* ВЫБРАННЫЙ ТЕКСТ
%%

Но еще более чудовищным делает положение в Стране горбунов то понятное гражданам Союзного государства обстоятельство, что власть там не является плотью от плоти народа, но напротив — народ каким-то перверсивным образом происходит от плоти власти, связан с ней интимным пыточным образом (по крайней мере, именно эту мысль представитель власти, пресловутый Иваныч, озвучивает). Слово «перверсивный» здесь следует понимать в узкоспециальном типологическом значении. Ведь по мере кружения гностической карусели оказывается, что инстанцией власти является садист-демиург, который черпает наслаждение в том, что заставляет своих детей играть в безвыходную игру с правилами, которые меняются по его прихоти.
«Просто так вас всех поубивать — это же скучно, это не игра. А вот заставить умирать от голода в мире, где зимой съедобны только специальные, выращенные под кладбищенской землей клубни, — это уже что-то повеселее, полынькой пахнет».
Если же игра идет против шерсти, события разворачиваются по сценарию «Забавных игр»: кассета на перемотку, новый прогон гробовой шарманки.
Первый раз слово «предатель» бросает в адрес героя лучший друг, второй и последний раз — демиург, архитектор Страны горбунов. Сегодня это слово звучит в отношении неопределенного круга лиц, «все-таки меньшинства» из самых высокопоставленных уст, нередко — с приставкой. «У тех, кто любит Родину, — очень разные лица, — говорят, например, эти уста (а глаза в это время моргают). — У предателя всегда одно лицо — лицо предателя. Главное — вовремя отличить это лицо». Кажется, уста стесняются добавить, что здесь очень помогают измерения черепа.

%%

* ИСХОДНЫЕ ДАННЫЕ

%%

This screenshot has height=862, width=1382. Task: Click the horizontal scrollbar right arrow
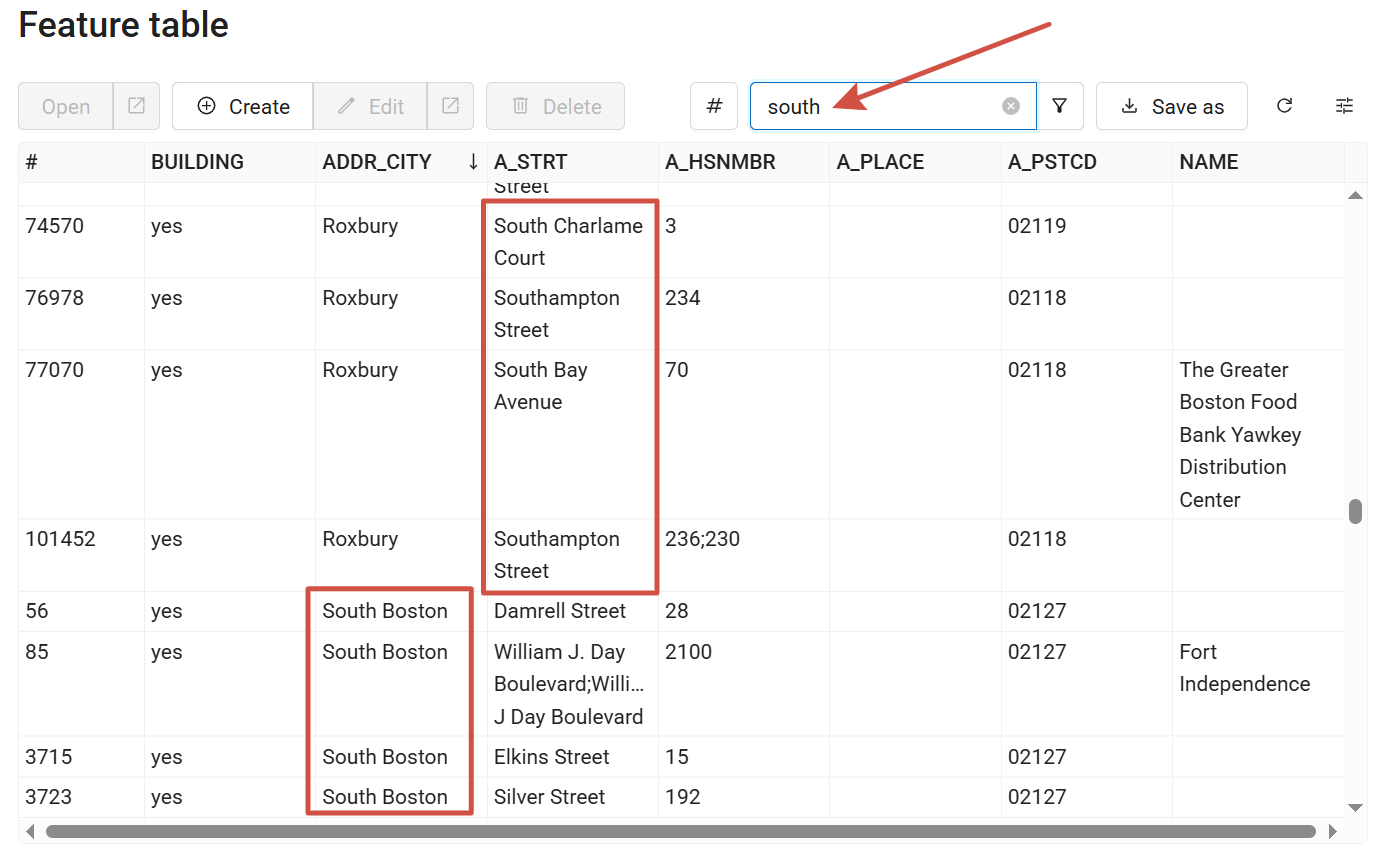pyautogui.click(x=1332, y=831)
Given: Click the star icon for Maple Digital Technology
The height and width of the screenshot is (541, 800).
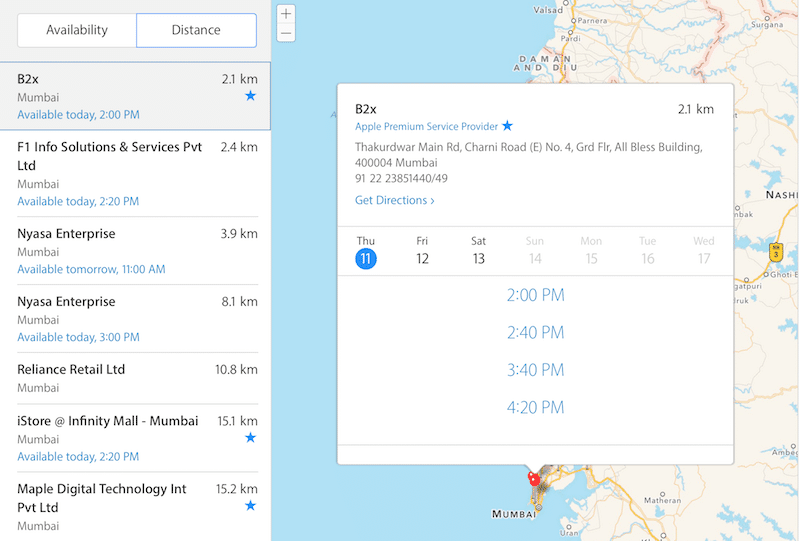Looking at the screenshot, I should (250, 506).
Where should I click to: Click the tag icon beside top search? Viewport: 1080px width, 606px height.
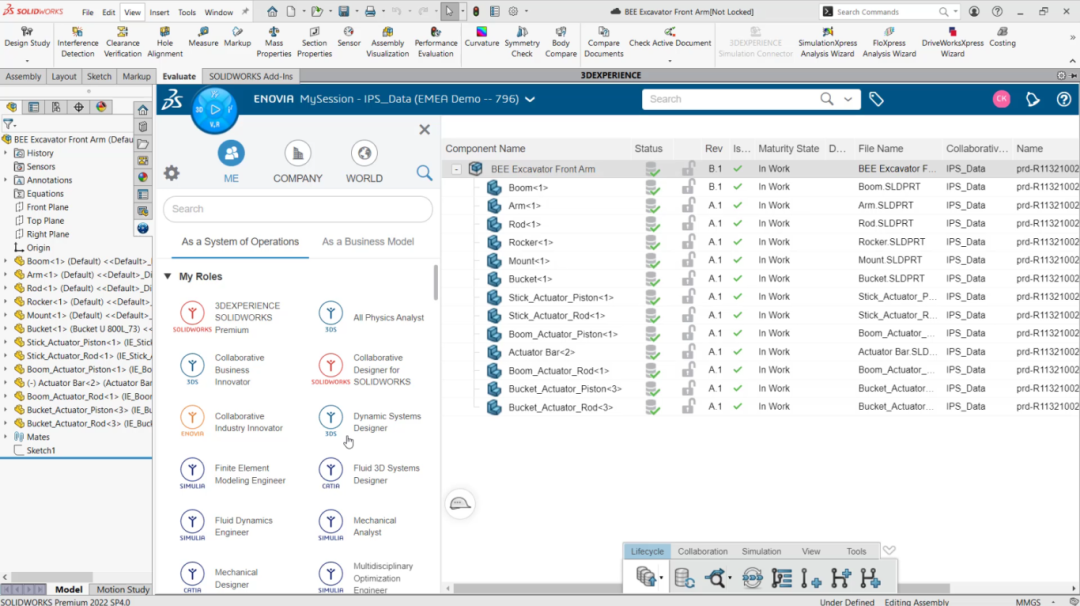pos(876,99)
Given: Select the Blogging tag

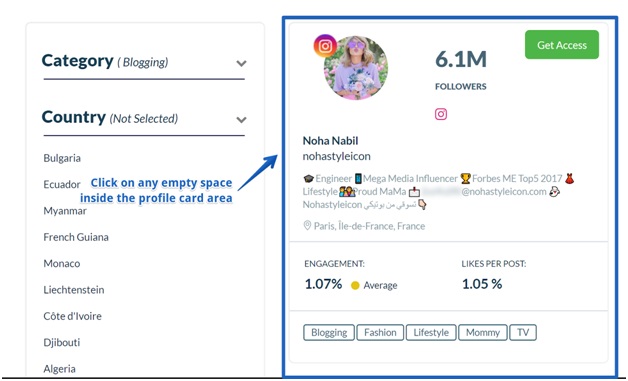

%%

* УСЛОВИЕ ЗАДАНИЯ
Ответьте, пожалуйста, на вопросы по выбранному тексту:
(a) Как зовут представителя власти, который озвучивает мысль о связи народа с властью?
(b) Что, согласно цитате, съедобно зимой?
(c) Кто первым называет героя «предателем»?

* ОТВЕТ
(a) Иваныч.
(b) Только специальные клубни, выращенные под кладбищенской землей.
(c) Лучший друг героя.